* [EXTRACT]
++++++

Azure Application Gateway is essentially a load balancer for web traffic, but it also provides us with better traffic control. Traditional load balancers operate on the transport layer and allow us to route traffic based on protocol (TCP or UDP) and IP address, mapping IP addresses, and protocols in the frontend to IP addresses and protocols in the backend. This classic operation mode is often referred to as layer 4.

Application gateway expands on that and allows us to use hostnames and paths to determine where traffic should go, making it a layer 7 load balancer. For example, we can have multiple servers that are optimized for different things. If one of our servers is optimized for video, then all video requests should be routed to that specific server based on the incoming URL request.

Create an application gateway

Azure Application Gateway can be used as a simple load balancer to perform traffic distribution from the frontend to the backend based on protocols and ports. But it can also expand on that and perform additional routing based on hostnames and paths. This allows us to have resource pools based on rules and also allows us to optimize performance. Using these options and performing routing based on context will increase application performance, along with providing high availability. Of course, in this case, we need to have multiple resources for each performance type in each backend pool (each performance type requests a separate backend pool).

++++++

* [DATASET EXCERPT]
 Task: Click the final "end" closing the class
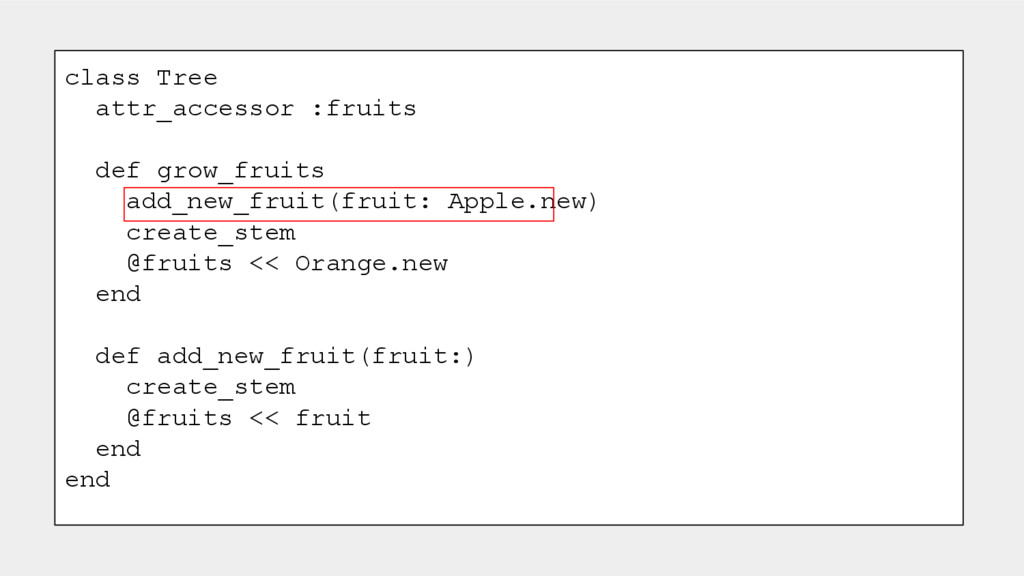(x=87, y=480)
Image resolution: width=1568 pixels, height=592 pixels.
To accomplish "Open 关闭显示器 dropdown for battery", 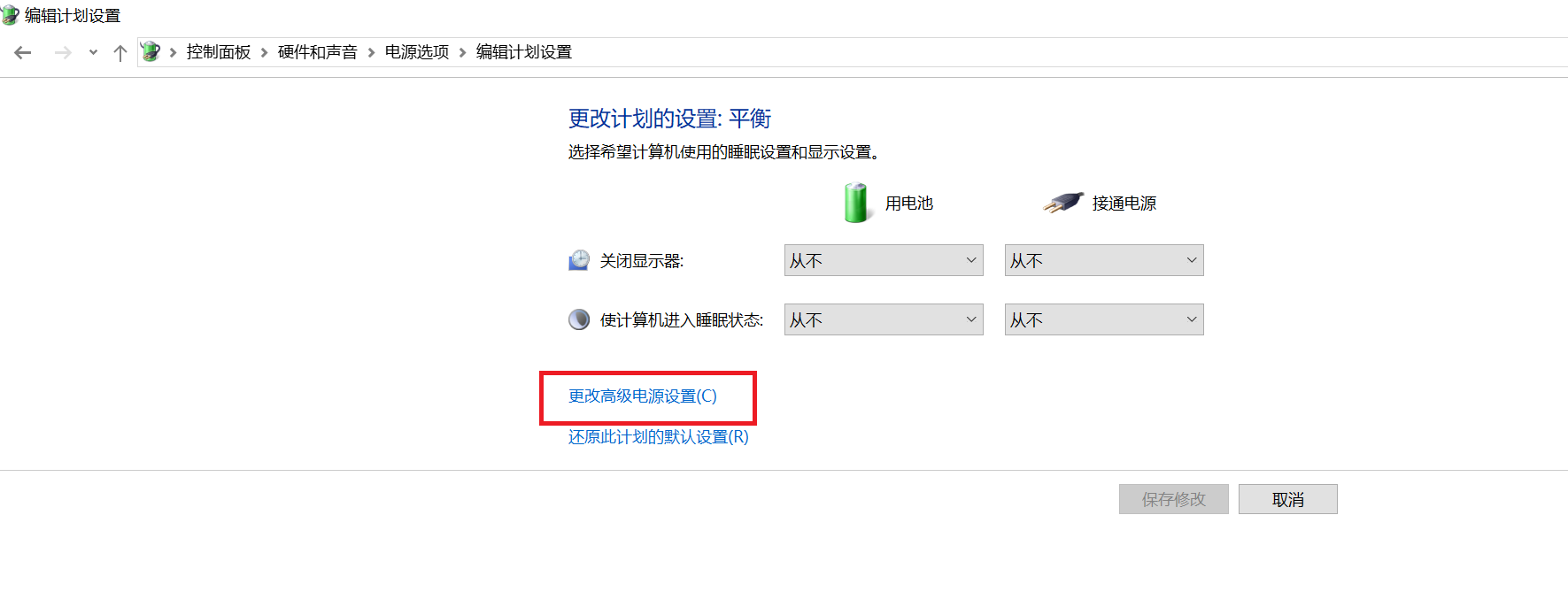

++++++

* [WORK REQUIRED] According to the Application Gateway passage, what is the classic operation mode of traditional load balancers often called? The data is not needed here.

* [WRITTEN SOLUTION] Layer 4.